May 8, 2013
Do we need more discussion about the problem with sugary drinks, or is it time to act? Recognition of the harms of sugar-sweetened beverages (SSBs)—any drink with added sugar—is increasing as evidence mounts regarding their negative impact on health. However, little progress has been made in curtailing the high prevalence of consumption; 50 percent of adults and 70 percent of kids and teens consume at least one 12-ounce drink daily according to recent national data. Debate regarding whether sugary drinks warrant public health action should transition to focusing on strategies that work to reduce consumption and on how to get those strategies implemented.
Evidence of harm
SSBs are associated with weight gain, which can result in a host of chronic health issues including cancer, cardiovascular disease, as well as type 2 diabetes. A recent estimate noted that almost 25,000 deaths in the U.S. in 2010 were attributable to SSB consumption. Even after accounting for the role that weight plays in disease, drinking SSBs may still raise heart and diabetes risk. A study published last month in a large European cohort observed that each 12-ounce drink a day was associated with an 18 percent increase in diabetes risk compared to individuals drinking less than one drink a month, even after accounting for body mass index.
What works and moving forward
The public health strategies that could be effective in reducing the continued high SSB prevalence and substantial toll of related chronic disease are constrained by their ability to be implemented—whether an individual consultation, community-level communication campaign, or state-wide regulation change.

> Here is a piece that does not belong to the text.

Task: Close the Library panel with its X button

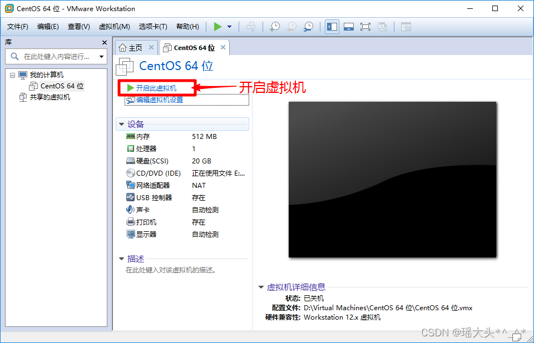Action: point(103,42)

We know what could work. From a behavioral science perspective, we know what could work to curb consumption, based on what has worked for other chronic disease risk factors in the U.S. like tobacco use and trans fats. Admittedly, in taking lessons learned from one behavior to another there are differences that need to be considered. We also have to be aware of the potential unintended consequences of modifying one harmful behavior that leads to another damaging behavior or that adversely impacts a community or group. However, this important work in research and practice is limited by a lack of understanding of how to garner public and political support for public health action, particularly in the form of policies and regulations.
We know less about implementation. It seems that we are more willing to accept that SSB consumption needs attention—that these drinks are causing weight gain and disease. We are less willing to accept many of the public health measures, particularly policy and regulatory actions that have the potential to make a lasting change. A recent example is the ongoing debate and legal action regarding the New York City (NYC) policy to restrict some SSBs over 16-ounces in size. Two commentaries recently published in the New England Journal of Medicine discussed the role of government intervention in public health issues broadly and in light of recent legal battles over the NYC policy restricting sugary beverages. These and other discussions provide a helpful frame for understanding public health measures through a historical lens. More work is needed though to understand where the public and decision makers are now regarding actions to reduce consumption. We can do this by learning from early successes in the obesity epidemic as a whole – particularly among children at the school- and community-level. In addition, we can study public health actions in progress, such as the NYC policy, efforts to remove SSBs in hospitals in Minnesota, and ongoing debates over a SSB tax in California.
As we move forward in debating and discussing SSB consumption, a greater emphasis is needed on the drivers and barriers to implementing strategies, including policies and others, to reduce SSB consumption.